In his book, The Innocents Abroad, Mark Twain explained, “Travel is fatal to prejudice, bigotry, and narrow-mindedness, and many of our people need it sorely on these counts.” While this passage is often cited to promote the virtues of foreign travel, a new book by former National Public Radio CEO Ken Stern suggests that much of the country’s coastal elite would be just as well served by a domestic trip outside their urban enclaves.
Titled, Republican Like Me: How I Left the Liberal Bubble and Learned to Love the Right, Stern’s book chronicles his year-long travels through “Red America.” Along the way, Stern, a Washington, D.C. resident and lifelong self-identified “liberal,” is forced to confront his left-wing orthodoxy and develops a greater understanding of the political beliefs that prevail away from his progressive bubble.
Perhaps an acknowledgment that the firearms issue is foremost among those of which the left-wing elite are ignorant, Stern devotes his first chapter to the subject. Specifically, the chapter chronicles a hog hunting trip Stern took in Texas and a trip to the Nation’s Gun Show in Chantilly, Va. Interspersed with these accounts are facts and figures that refute establishment anti-gun dogma.

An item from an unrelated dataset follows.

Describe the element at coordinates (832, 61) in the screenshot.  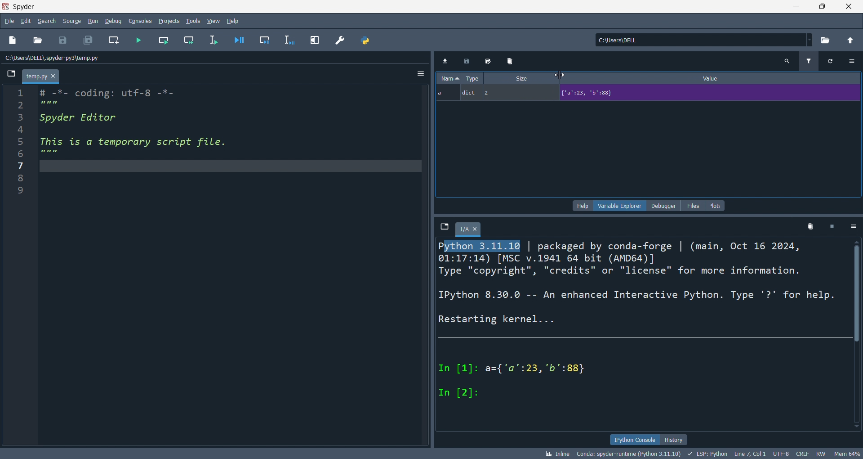
I see `refresh` at that location.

At the opening of the chapter, Stern describes how entrenched anti-gun views are within his D.C. community. He recalls how comments he had posted to his Facebook page merely “suggesting that the gun issue is more complex than one might think” were not well received. Stern explains,
My liberal friends have rather disdainfully rejected the facts offered, not usually with their own facts but with the statement that we just need to get on with doing “something.” This would seem to suggest that people who don’t agree with policy for window dressing’s sake are somehow hunk-dory with thousands of gun deaths every year. It is a little window into the sanctimony of some liberals, and I don’t like it very much.

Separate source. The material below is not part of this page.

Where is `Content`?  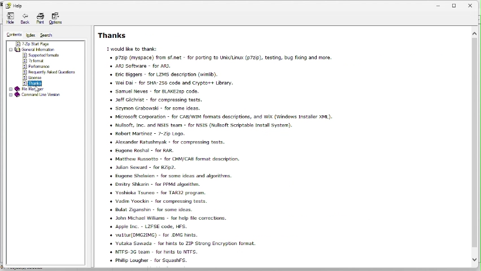 Content is located at coordinates (11, 34).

In a theme Stern revisits time and again, the former CEO correctly points out that the violence plaguing inner cities has less to do with guns than his elite friends would care to admit, and more to do with a complex array of societal factors. The author writes,
Because there are so many ways to obtain guns in a weapons-saturated market, restrictive ownership laws, such as in Chicago, have never really reduced violence; however, better policing, smarter drug control laws, and shared economic success have.
Later in the chapter, Stern elaborates on this point. While discussing so-called “common sense” gun laws, the writer notes,
I now understand them to be common sense but not solutions – and potentially distractions from the core social questions of economic despair and shuttered opportunity, which plague both poor minority neighborhoods and the white working class alike.
Returning to this topic once more, Stern adds,
If we really want to reduce gun violence, we should be focusing not first upon the weapons but on a lot of things around it: poverty, drugs, race, addressing mental illness, opportunity, and gangs, just to name a few.
In a move sure to enrage his comrades back home, Stern even has a few kind words for NRA. Just as several sophisticated political observers have done in recent years, Stern seeks to dispel the persistent falsehood that NRA relies on cash to curry favor, rather than the fervent support of NRA’s millions of members and other supporters. Acknowledging NRA’s deep grassroots support, Stern writes in a footnote, “Like it or not, and many probably will not, the real people’s movement around guns lies with the NRA, not with gun control advocates.”
This isn’t to say that Stern has become an ardent gun rights supporter. Stern downplays evidence of the significant prevalence of defensive gun uses. The author takes at face value polling about public support for certain gun control measures, despite voting returns that refute these findings. Also, Stern’s account of the Nation’s Gun Show is rather critical.
Moreover, Stern hasn’t abandoned his support for some gun control measures, despite conceding their inefficacy. Stern notes,
Go ahead, reenact the Assault Weapons Ban, implement enhanced registration requirements over private sales of guns, and outlaw large-size magazines… I’m all for it, but I am not deluding myself anymore that these changes will have any meaningful impact on the homicide or suicide rates in this country.
Despite a few drawbacks, Stern’s book offers a welcome and thoughtful account of someone overcoming much of their anti-gun bias with careful research and life experience. Hopefully Stern’s book and trip will encourage others in his cohort to seek similar enlightenment.